Task prompt.
Some lines hold the string "agent". Copy all of them from the material that follows.

Data for processing.
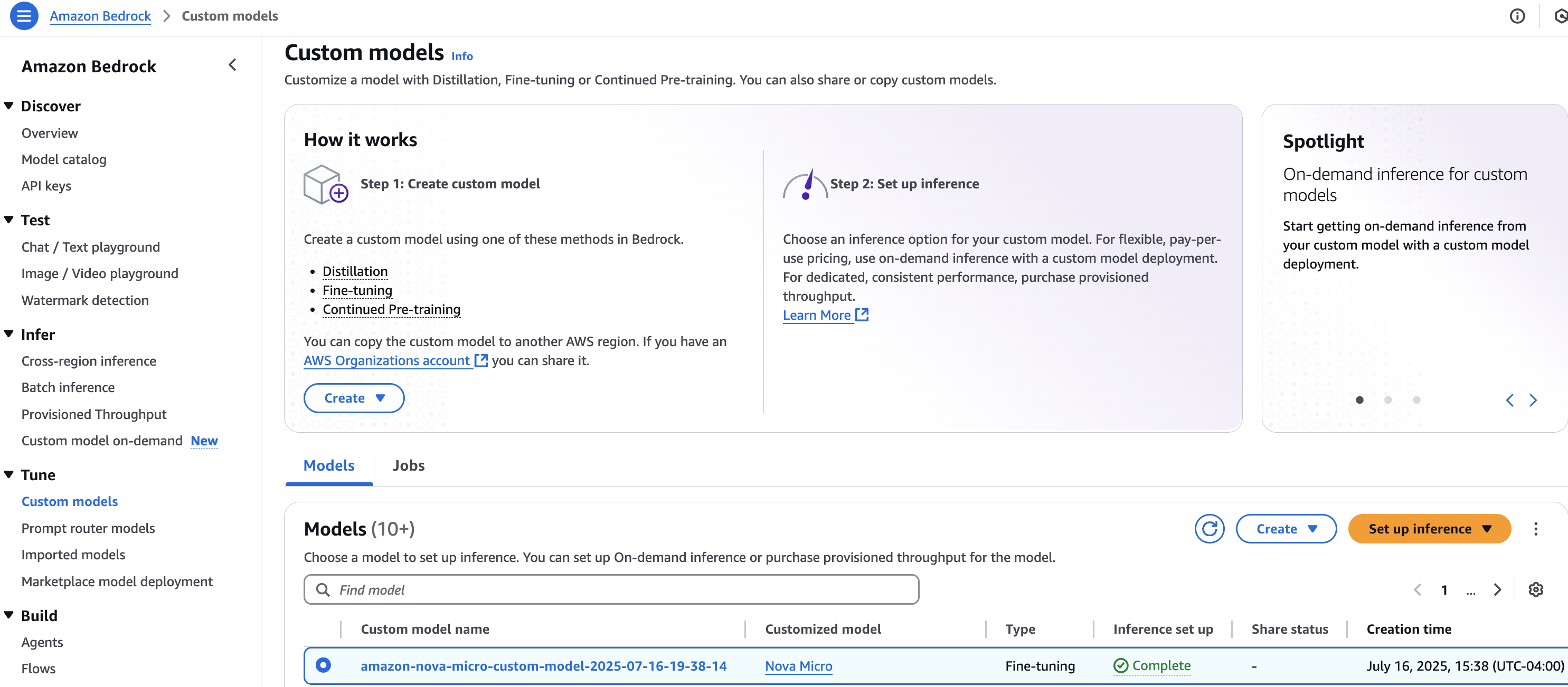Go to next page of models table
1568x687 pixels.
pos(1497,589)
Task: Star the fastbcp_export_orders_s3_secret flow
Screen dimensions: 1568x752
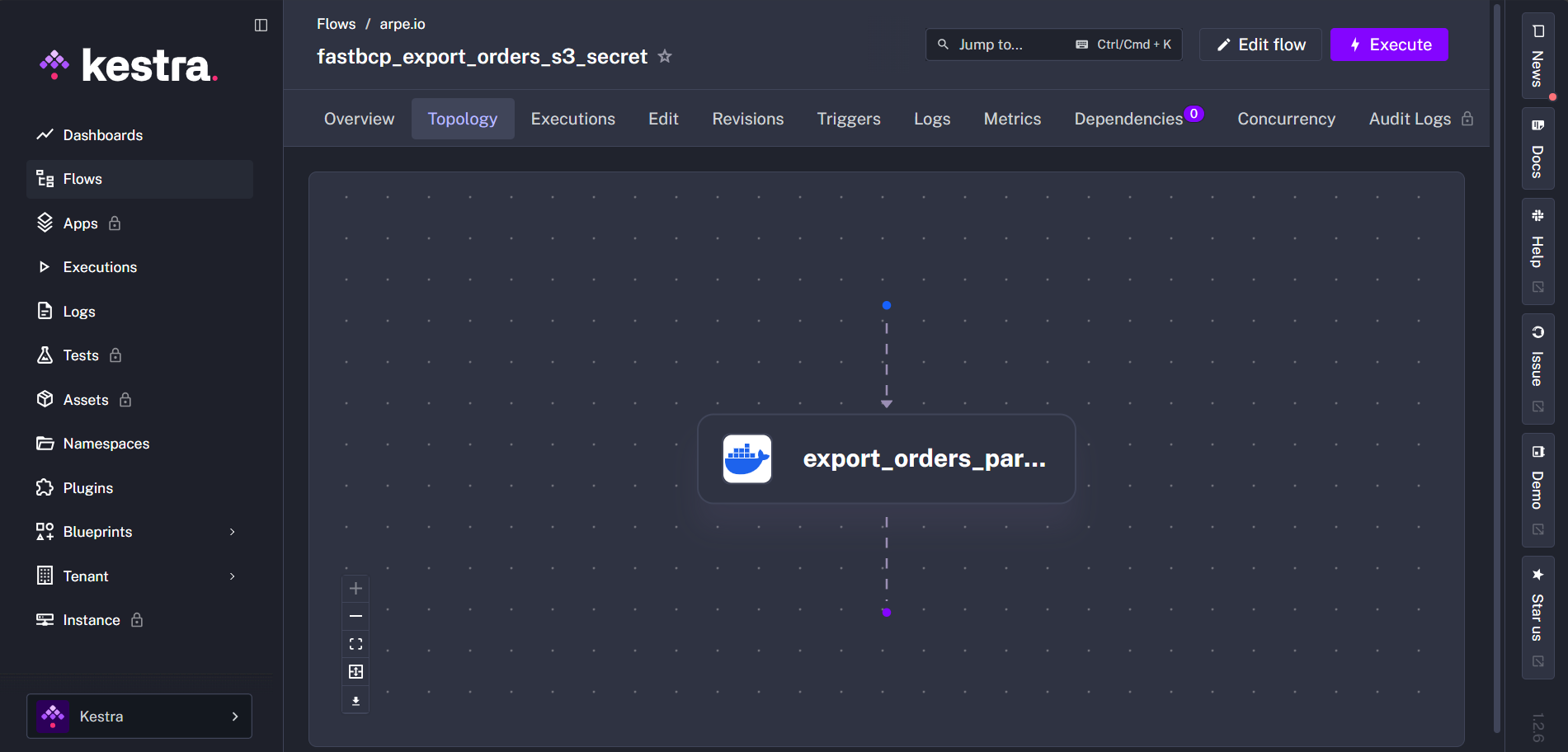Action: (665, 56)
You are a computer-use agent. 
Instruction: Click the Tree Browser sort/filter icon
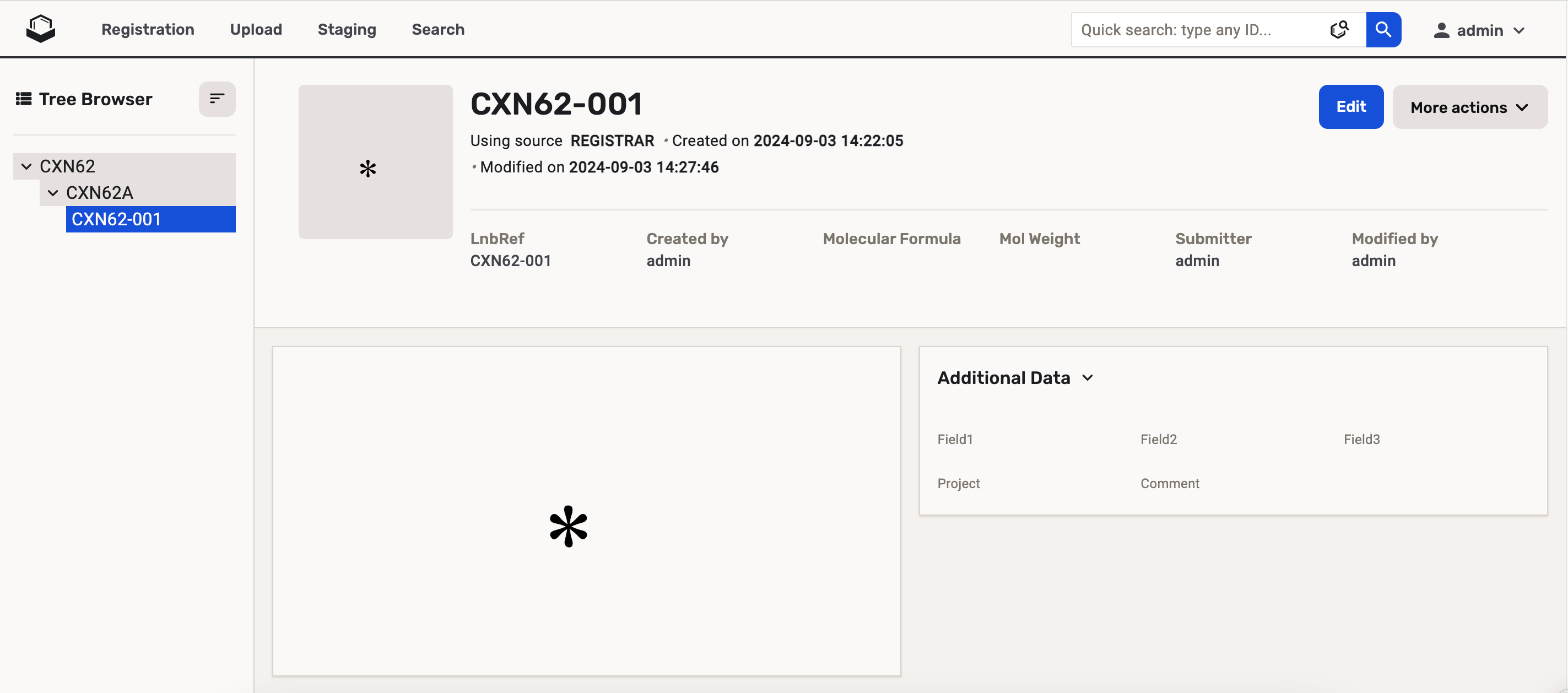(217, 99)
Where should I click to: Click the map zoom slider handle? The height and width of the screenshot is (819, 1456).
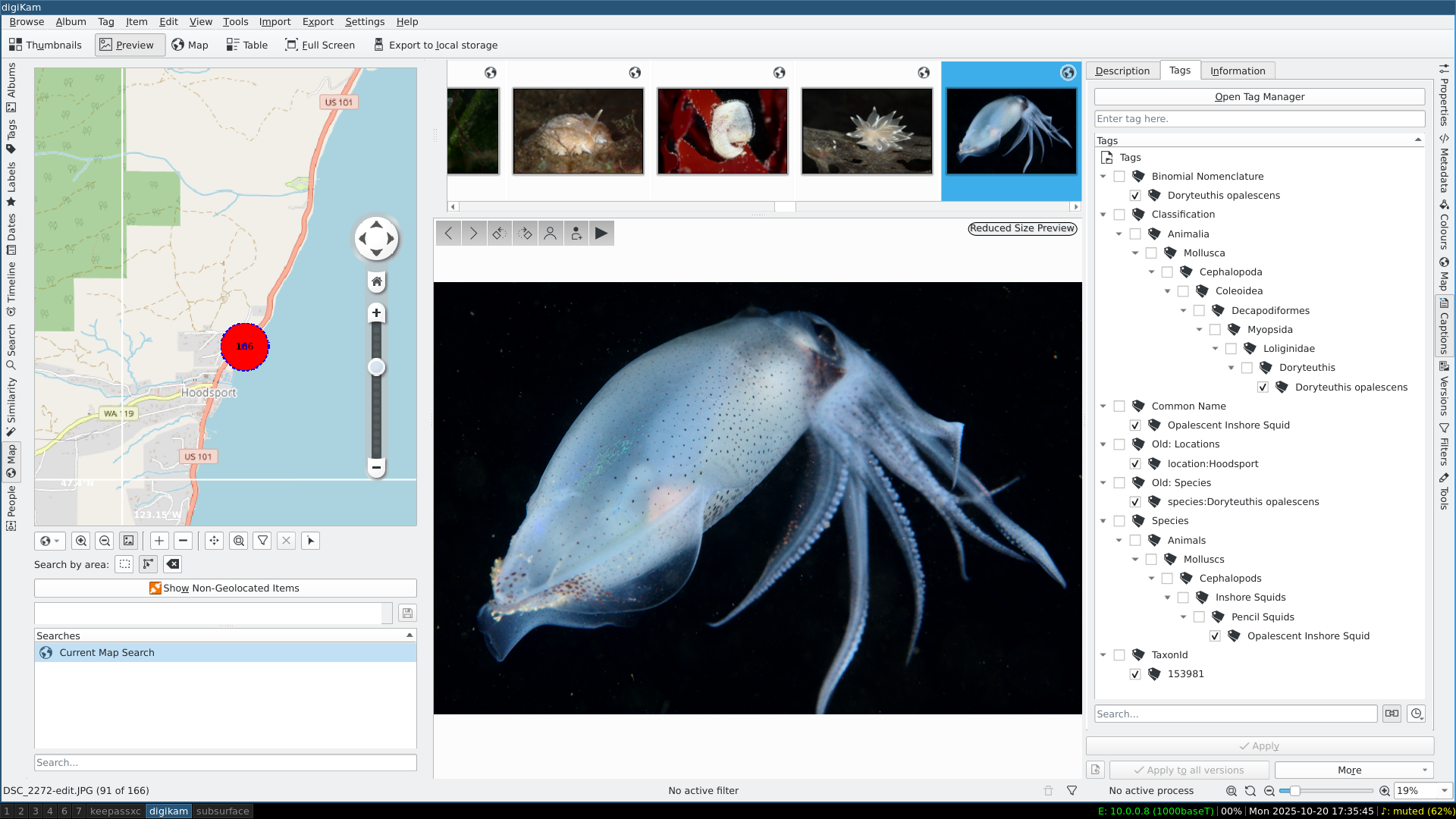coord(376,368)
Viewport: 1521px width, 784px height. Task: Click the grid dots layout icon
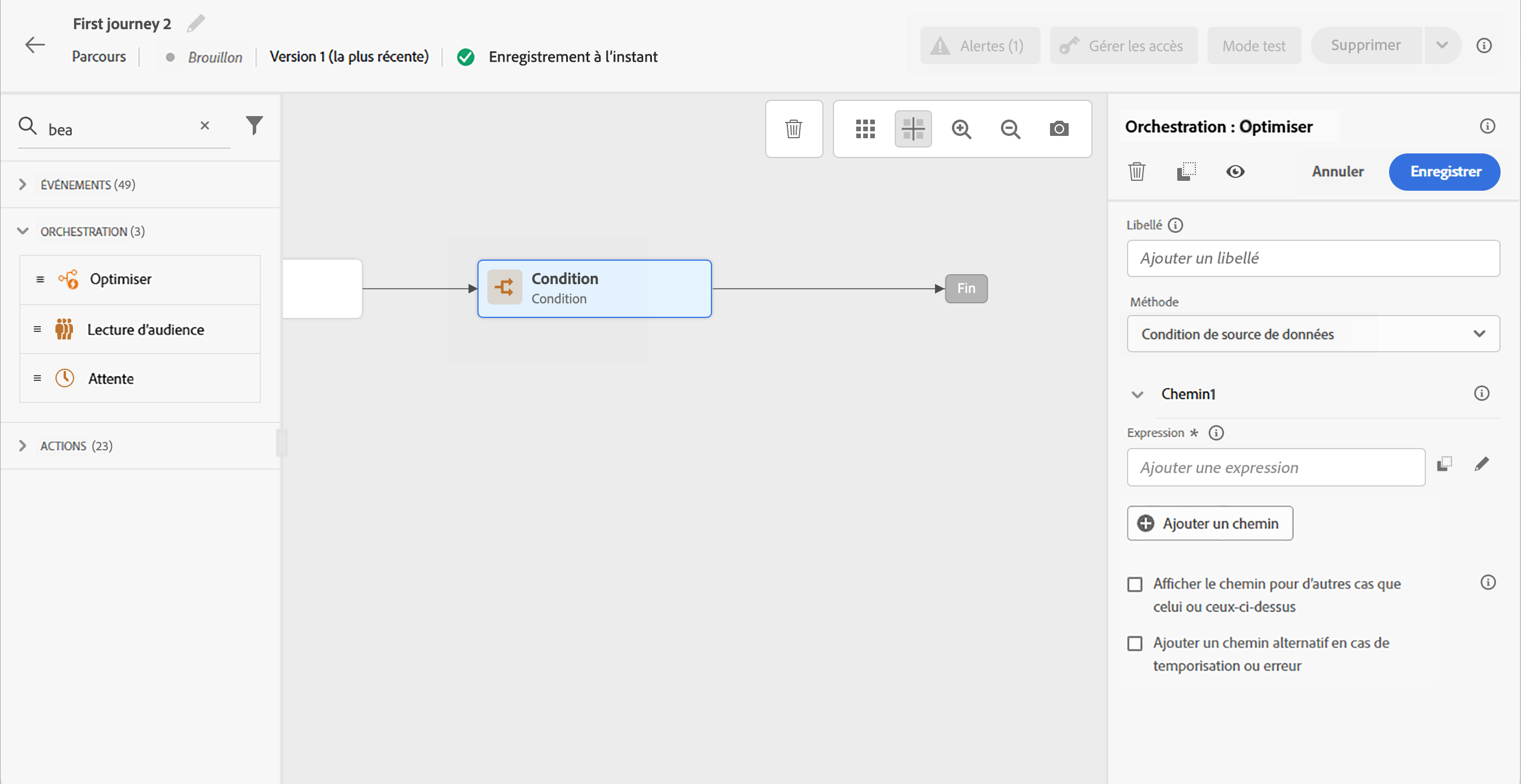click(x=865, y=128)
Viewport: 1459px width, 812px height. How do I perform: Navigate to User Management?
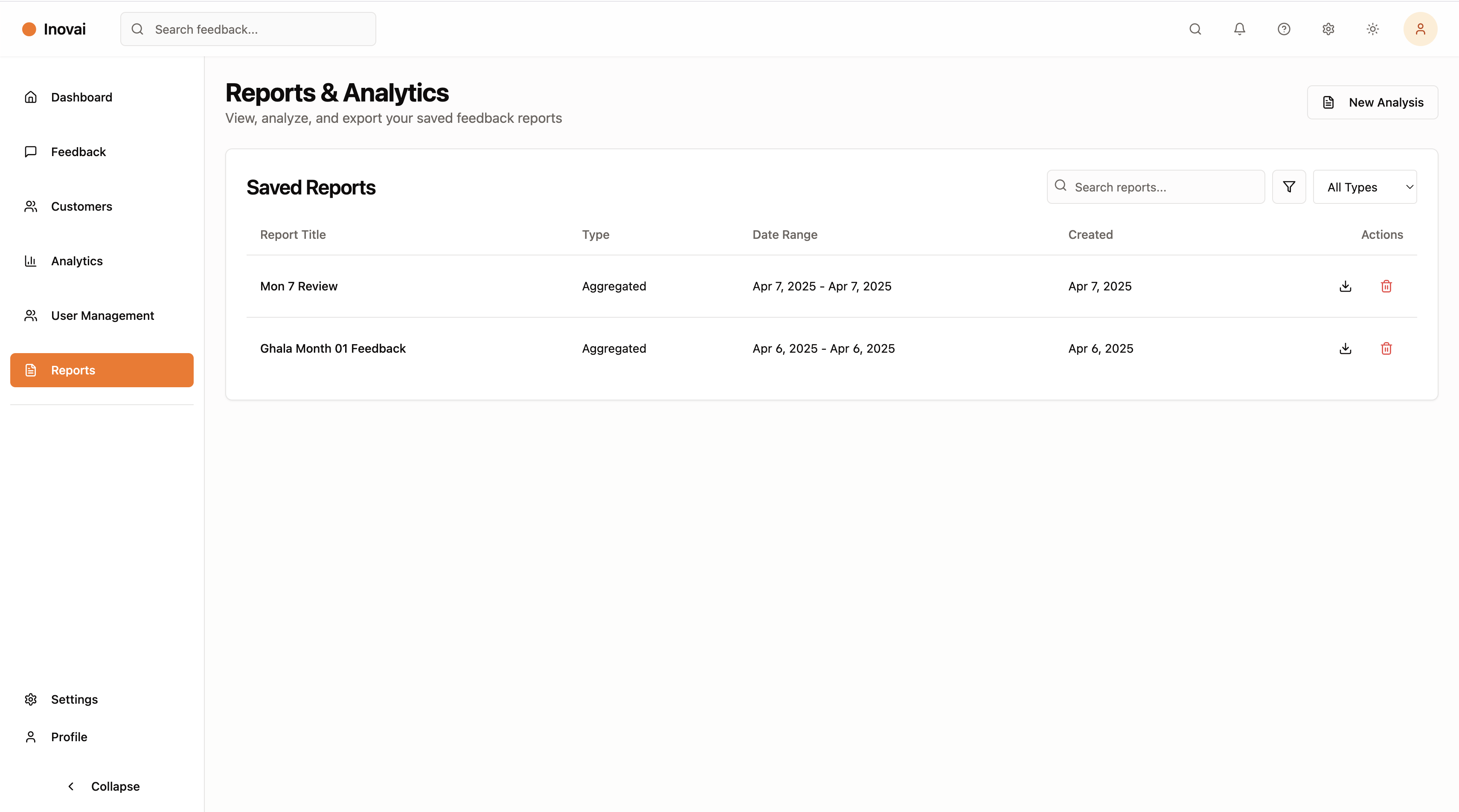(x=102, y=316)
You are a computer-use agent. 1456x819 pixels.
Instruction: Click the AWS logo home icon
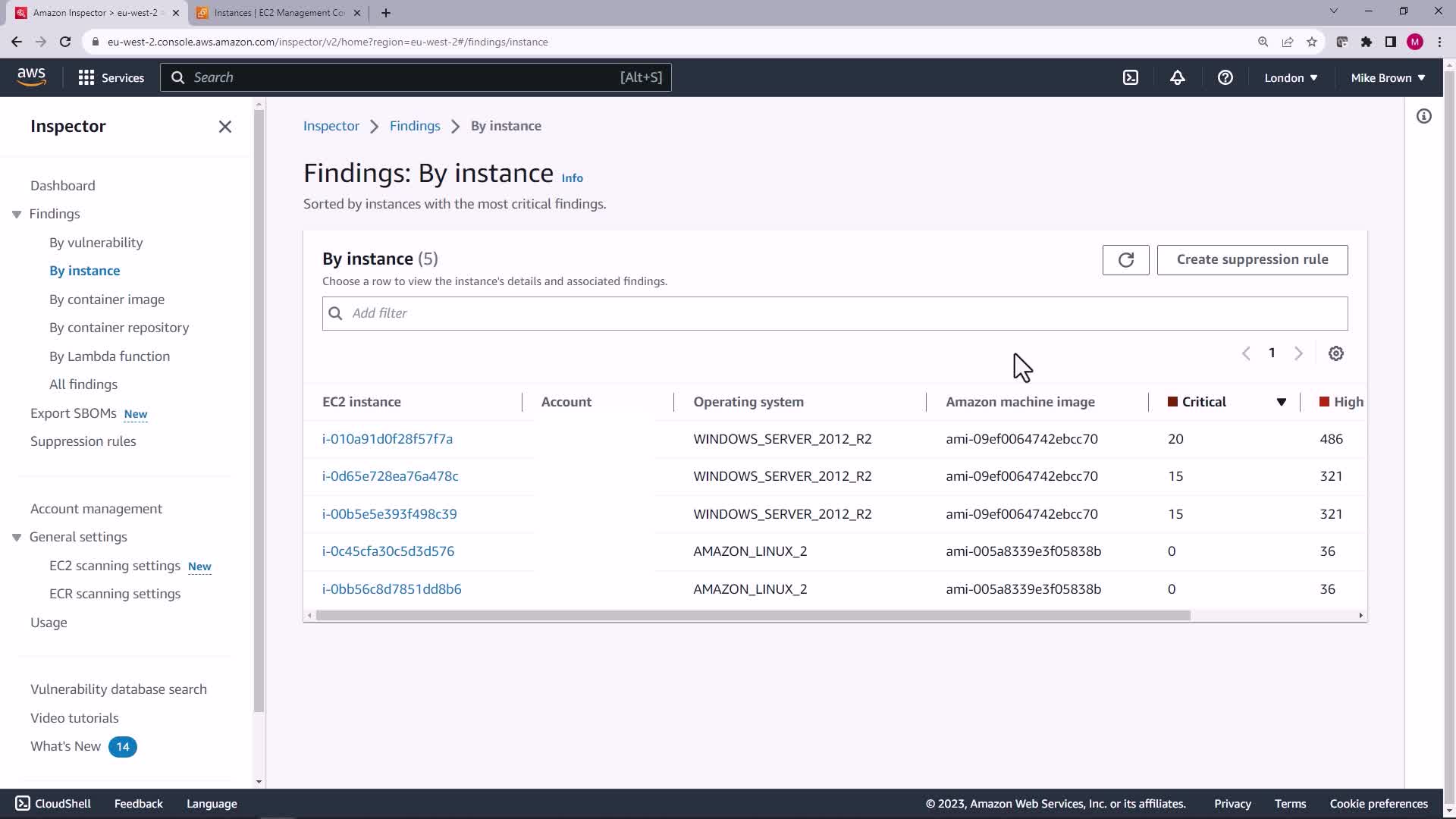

Reply.
You are a computer-use agent. 
You are a computer-use agent. 1456x819 pixels.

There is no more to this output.